Would you please copy each line below that includes the string "Multiplay"?

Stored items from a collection
== Segment start ==

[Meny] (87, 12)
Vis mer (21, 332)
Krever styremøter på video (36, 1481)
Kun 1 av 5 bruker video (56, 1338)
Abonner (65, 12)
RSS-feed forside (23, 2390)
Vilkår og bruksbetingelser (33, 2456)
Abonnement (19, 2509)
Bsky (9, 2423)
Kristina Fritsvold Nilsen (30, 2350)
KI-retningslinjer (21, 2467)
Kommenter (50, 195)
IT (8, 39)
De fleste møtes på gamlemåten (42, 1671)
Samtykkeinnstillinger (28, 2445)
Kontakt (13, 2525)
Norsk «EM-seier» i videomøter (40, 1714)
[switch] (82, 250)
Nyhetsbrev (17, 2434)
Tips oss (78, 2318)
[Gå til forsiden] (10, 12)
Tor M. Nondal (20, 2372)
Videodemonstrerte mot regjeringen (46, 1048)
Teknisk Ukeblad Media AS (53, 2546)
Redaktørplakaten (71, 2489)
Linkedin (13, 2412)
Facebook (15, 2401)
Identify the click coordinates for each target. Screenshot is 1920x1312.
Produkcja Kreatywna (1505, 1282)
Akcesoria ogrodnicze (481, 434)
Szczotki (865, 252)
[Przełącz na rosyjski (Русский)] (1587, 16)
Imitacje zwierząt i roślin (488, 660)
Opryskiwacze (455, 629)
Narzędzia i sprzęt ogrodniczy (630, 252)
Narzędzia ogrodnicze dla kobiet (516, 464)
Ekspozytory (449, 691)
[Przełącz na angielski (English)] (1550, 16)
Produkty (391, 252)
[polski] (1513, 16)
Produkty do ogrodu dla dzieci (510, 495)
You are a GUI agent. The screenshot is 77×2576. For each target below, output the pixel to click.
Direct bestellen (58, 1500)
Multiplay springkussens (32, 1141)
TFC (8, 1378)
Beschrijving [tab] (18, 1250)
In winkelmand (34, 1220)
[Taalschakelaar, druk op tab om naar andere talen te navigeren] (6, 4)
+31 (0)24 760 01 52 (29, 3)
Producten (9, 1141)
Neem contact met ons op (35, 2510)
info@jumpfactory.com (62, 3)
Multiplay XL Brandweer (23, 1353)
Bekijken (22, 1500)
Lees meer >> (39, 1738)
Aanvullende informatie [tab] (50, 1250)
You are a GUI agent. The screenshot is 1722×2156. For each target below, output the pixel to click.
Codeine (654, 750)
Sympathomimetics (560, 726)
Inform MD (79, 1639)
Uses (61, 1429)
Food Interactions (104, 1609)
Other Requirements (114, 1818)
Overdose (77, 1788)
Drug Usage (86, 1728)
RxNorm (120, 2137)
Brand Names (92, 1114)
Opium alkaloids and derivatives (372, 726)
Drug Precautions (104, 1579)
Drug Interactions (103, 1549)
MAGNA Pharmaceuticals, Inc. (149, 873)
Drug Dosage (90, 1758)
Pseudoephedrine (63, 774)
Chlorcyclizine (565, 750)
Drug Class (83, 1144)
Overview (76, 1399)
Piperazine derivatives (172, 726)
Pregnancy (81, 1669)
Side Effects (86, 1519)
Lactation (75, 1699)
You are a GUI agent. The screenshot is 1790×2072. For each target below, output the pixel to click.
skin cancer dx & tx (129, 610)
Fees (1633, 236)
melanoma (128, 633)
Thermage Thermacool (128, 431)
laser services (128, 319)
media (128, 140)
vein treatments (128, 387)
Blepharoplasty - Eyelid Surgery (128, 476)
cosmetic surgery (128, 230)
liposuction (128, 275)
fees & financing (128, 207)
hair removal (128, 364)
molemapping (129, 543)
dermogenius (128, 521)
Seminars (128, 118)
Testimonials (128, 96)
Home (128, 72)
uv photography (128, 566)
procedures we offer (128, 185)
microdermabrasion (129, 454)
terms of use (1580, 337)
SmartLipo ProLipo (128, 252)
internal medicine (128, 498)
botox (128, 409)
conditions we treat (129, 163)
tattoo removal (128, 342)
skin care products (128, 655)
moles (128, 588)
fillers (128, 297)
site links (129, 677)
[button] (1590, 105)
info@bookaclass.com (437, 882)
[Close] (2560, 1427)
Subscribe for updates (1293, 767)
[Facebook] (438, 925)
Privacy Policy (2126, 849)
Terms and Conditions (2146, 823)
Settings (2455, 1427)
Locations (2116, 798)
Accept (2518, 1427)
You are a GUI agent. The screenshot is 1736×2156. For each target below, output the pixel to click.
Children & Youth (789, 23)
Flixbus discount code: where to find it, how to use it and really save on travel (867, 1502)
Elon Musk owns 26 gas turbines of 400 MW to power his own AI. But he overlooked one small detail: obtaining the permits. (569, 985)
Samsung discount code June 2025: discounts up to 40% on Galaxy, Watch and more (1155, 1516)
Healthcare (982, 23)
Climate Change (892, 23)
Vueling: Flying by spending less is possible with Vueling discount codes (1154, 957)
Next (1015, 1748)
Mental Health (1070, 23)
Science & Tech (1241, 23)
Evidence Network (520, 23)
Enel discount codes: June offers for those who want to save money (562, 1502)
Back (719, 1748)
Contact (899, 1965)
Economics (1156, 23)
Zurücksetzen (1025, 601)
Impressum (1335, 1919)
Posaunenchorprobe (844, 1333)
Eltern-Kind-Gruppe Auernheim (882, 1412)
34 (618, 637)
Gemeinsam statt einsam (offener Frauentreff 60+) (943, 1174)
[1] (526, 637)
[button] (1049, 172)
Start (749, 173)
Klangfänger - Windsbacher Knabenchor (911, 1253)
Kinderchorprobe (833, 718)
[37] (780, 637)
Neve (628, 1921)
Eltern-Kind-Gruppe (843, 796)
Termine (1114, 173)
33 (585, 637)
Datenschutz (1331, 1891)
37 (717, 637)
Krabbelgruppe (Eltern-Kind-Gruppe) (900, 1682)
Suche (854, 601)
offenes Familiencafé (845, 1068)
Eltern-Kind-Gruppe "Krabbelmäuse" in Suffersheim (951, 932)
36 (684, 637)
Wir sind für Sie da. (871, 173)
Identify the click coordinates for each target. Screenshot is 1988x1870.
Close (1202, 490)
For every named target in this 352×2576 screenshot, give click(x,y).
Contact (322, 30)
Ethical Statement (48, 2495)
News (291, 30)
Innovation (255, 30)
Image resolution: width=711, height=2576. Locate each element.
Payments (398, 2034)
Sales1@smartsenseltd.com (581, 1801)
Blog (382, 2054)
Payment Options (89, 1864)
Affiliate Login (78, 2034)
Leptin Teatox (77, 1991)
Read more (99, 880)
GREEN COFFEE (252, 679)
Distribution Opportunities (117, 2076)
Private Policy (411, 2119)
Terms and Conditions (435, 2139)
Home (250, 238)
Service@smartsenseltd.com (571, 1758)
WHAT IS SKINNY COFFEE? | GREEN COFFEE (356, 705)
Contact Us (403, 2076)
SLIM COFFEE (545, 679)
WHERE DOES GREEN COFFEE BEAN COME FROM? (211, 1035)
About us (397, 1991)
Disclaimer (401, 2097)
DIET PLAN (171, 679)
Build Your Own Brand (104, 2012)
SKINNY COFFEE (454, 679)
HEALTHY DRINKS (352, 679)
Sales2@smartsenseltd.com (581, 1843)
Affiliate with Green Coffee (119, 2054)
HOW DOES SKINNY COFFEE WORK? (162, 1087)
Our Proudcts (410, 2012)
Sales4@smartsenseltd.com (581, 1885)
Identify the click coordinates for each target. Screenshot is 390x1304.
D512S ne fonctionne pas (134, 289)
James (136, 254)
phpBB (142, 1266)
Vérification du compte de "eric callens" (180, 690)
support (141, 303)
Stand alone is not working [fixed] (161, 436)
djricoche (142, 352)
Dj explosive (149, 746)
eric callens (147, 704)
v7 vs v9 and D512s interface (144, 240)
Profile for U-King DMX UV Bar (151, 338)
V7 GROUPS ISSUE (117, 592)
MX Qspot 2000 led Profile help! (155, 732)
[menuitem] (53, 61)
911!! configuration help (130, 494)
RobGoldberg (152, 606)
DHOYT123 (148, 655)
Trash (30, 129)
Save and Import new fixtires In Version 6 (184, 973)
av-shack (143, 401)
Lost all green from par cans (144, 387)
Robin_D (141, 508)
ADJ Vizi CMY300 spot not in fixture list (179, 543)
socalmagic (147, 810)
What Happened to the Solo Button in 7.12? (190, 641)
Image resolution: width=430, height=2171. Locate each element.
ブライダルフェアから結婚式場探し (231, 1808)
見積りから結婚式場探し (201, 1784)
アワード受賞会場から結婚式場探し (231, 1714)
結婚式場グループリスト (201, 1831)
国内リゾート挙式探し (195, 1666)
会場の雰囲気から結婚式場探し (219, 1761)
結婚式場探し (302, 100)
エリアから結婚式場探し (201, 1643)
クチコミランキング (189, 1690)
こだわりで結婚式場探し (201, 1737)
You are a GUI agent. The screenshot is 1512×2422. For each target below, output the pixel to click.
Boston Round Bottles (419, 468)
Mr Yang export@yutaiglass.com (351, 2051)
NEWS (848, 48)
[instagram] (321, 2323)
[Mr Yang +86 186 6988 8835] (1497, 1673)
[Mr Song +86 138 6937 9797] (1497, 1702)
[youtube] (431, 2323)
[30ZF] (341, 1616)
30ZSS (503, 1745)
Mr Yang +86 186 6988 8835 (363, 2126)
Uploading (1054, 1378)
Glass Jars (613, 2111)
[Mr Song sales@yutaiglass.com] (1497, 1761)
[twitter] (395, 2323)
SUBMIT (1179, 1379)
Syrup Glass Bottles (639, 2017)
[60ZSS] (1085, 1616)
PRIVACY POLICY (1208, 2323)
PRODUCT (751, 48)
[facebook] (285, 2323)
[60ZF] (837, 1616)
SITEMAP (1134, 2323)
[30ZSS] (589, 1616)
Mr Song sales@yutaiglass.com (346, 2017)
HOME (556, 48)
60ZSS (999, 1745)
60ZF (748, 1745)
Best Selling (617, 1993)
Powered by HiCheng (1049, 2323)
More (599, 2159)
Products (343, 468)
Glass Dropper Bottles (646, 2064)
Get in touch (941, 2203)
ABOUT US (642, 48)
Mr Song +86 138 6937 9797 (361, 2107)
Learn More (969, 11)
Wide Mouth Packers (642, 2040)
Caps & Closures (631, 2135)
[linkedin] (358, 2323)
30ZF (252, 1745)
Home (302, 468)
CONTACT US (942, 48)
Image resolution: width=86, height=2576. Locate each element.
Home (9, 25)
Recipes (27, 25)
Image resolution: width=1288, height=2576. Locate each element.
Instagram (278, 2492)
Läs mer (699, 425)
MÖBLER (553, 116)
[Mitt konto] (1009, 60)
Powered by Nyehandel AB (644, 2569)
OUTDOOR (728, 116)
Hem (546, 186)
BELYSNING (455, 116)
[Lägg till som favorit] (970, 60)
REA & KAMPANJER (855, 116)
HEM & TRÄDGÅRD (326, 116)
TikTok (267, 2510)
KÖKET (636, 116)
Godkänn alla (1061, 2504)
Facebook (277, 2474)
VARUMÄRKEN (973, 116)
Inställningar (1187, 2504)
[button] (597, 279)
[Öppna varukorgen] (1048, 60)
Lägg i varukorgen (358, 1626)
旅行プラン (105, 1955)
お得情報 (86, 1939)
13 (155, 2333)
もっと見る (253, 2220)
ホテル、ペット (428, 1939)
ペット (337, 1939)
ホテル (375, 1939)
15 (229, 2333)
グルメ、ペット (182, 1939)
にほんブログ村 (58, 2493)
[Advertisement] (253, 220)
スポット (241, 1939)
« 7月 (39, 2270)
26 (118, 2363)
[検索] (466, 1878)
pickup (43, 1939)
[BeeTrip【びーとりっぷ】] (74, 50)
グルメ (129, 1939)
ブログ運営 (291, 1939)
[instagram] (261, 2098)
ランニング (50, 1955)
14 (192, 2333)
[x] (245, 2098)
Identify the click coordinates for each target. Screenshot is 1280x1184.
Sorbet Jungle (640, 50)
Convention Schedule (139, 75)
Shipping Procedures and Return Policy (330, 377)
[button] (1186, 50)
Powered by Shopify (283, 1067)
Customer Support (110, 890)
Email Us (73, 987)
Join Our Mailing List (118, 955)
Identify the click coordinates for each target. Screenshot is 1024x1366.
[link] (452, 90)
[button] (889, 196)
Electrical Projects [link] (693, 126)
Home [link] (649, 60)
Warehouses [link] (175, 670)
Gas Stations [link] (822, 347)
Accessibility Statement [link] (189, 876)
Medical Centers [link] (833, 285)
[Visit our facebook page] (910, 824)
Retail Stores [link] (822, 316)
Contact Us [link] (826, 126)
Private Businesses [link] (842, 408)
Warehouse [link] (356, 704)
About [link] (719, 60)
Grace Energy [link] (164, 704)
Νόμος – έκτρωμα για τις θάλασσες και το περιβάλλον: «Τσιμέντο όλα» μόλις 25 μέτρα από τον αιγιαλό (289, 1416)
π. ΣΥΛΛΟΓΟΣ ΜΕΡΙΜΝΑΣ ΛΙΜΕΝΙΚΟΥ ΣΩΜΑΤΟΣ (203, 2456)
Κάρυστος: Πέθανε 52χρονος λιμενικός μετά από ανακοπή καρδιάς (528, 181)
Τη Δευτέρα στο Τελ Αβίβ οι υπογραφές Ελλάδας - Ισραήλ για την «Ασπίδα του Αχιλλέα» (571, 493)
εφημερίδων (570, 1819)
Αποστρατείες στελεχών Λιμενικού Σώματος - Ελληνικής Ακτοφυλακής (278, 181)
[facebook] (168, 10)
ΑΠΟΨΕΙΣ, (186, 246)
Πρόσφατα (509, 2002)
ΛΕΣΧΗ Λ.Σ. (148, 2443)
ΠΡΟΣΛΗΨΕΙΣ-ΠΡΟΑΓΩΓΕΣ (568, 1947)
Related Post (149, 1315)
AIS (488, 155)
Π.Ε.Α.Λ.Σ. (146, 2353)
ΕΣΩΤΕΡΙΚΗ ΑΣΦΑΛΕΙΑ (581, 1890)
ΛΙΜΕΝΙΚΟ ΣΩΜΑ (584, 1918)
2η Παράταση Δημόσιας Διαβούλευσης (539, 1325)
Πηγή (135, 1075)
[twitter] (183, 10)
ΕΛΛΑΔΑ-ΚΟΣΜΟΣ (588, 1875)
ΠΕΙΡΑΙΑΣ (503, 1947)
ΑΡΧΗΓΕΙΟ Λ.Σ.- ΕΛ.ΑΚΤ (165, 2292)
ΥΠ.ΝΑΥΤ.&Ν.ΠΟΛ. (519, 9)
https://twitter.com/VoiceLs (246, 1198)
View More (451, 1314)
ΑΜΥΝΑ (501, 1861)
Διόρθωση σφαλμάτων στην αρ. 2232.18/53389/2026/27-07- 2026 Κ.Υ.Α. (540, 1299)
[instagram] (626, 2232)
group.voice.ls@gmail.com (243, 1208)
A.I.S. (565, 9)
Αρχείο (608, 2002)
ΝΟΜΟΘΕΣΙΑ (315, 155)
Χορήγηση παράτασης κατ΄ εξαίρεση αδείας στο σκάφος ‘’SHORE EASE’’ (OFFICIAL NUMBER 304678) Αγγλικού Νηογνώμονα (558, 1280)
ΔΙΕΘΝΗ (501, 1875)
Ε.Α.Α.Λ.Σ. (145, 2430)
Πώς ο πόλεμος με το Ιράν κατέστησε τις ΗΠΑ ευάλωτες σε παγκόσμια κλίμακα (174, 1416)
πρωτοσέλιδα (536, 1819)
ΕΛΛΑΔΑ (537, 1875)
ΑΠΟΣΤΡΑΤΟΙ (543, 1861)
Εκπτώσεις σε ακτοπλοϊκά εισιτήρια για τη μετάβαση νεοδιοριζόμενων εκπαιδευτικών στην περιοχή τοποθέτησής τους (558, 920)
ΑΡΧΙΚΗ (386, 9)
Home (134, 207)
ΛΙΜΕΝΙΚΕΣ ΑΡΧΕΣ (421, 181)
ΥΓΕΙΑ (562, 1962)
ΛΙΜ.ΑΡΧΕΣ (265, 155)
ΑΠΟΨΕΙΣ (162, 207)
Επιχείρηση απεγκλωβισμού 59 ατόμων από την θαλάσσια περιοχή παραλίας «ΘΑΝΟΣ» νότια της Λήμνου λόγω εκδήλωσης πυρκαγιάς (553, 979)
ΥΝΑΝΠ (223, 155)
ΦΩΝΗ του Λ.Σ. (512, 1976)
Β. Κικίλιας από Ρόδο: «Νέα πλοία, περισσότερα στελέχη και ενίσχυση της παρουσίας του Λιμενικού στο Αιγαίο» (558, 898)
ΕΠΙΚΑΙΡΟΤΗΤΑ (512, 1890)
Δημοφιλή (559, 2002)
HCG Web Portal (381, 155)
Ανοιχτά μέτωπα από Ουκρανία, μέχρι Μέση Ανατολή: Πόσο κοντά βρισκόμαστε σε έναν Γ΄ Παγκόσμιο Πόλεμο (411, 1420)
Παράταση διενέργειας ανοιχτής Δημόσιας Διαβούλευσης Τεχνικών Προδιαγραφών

== Segment end ==

> **Written response**
Multiplay springkussens (32, 1141)
Multiplay XL Brandweer (23, 1353)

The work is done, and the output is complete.